#### TEXT SECTION
•••••

Fit for an Autopsy is an American deathcore band from Jersey City, New Jersey, formed in 2008. The band consists of guitarists Pat Sheridan, Will Putney and Tim Howley, drummer Josean Orta, vocalist Joe Badolato, and bassist Peter "Blue" Spinazola. They are currently signed to Nuclear Blast and have released six studio albums since formation.

History 
The band released their first demo in 2008, followed a year later by the group's first EP, Hell on Earth. In 2011, Fit for an Autopsy released their debut studio album, The Process of Human Extermination.

In September 2013, the band released their second studio album, Hellbound. Less than a year later, in April 2014, the band announced that vocalist Nate Johnson would be leaving the band. Greg Wilburn of the Devastated was immediately named as Johnson's temporary replacement.

In early 2015, the band announced the departure of Greg Wilburn and the addition of their new vocalist, Joe Badolato. Along with this, they announced that they were in the writing process for a new album. This third studio album, named Absolute Hope Absolute Hell, was released on October 2, 2015.

In July 2016, the band announced a split-EP, named The Depression Sessions, with fellow deathcore bands Thy Art Is Murder and The Acacia Strain. The EP was released on August 12, 2016.

•••••

#### DATA LINES
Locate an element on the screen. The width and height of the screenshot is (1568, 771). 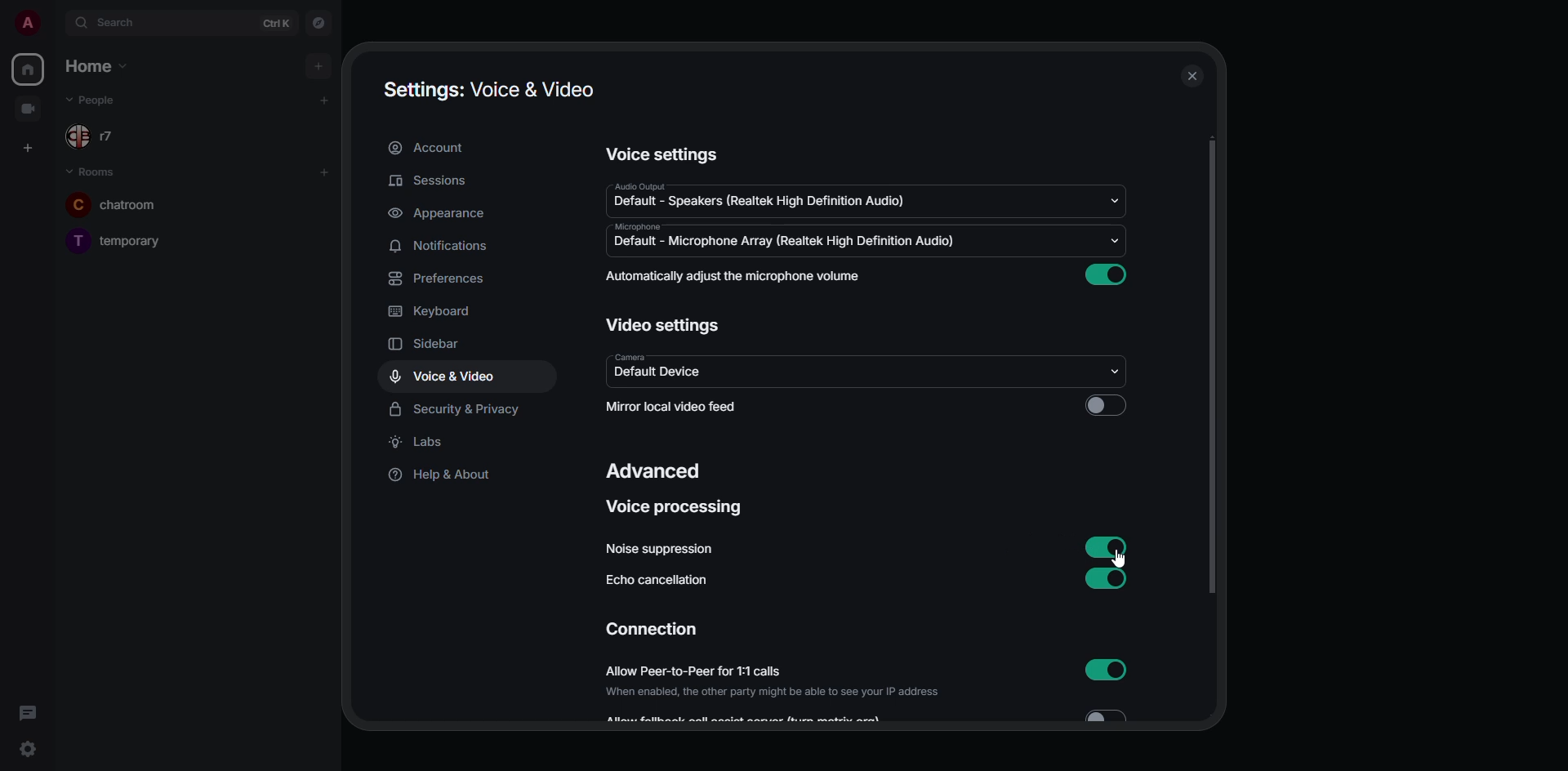
cursor is located at coordinates (1126, 558).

•••••

#### TASK SET
1) In the text on Fit for an Autopsy, what was the band's third studio album called, and on what date did it come out?
2) Resume the text on Fit for an Autopsy at the point where it stops.
The material comes from a different source than the text on Fit for an Autopsy.

#### RESPONSES IN ORDER
1) Absolute Hope Absolute Hell, released on October 2, 2015.

2)
The band released a new song, "Heads Will Hang", from their fourth studio album The Great Collapse on January 31, 2017. The album was released on March 17, 2017. On May 8, 2018, Fit For An Autopsy announced they signed with Nuclear Blast.

On October 25, 2019, the band released their fifth studio album The Sea of Tragic Beasts through Nuclear Blast.

On April 6, 2020, the band released a standalone single "Fear Tomorrow" through Nuclear Blast.

On September 22, 2021, the band announced their new sixth studio album Oh What the Future Holds. Two days later, they released the album's first single "Far from Heaven". The song was later elected by Loudwire as the 35th best metal song of 2021. The album was released on January 14, 2022. Loudwire later noted Oh What the Future Holds as one of the Best Rock + Metal Albums of 2022.

On June 6, 2022, the band announced their invitation to tour with Lamb of God and Killswitch Engage as part of the Omens Tour.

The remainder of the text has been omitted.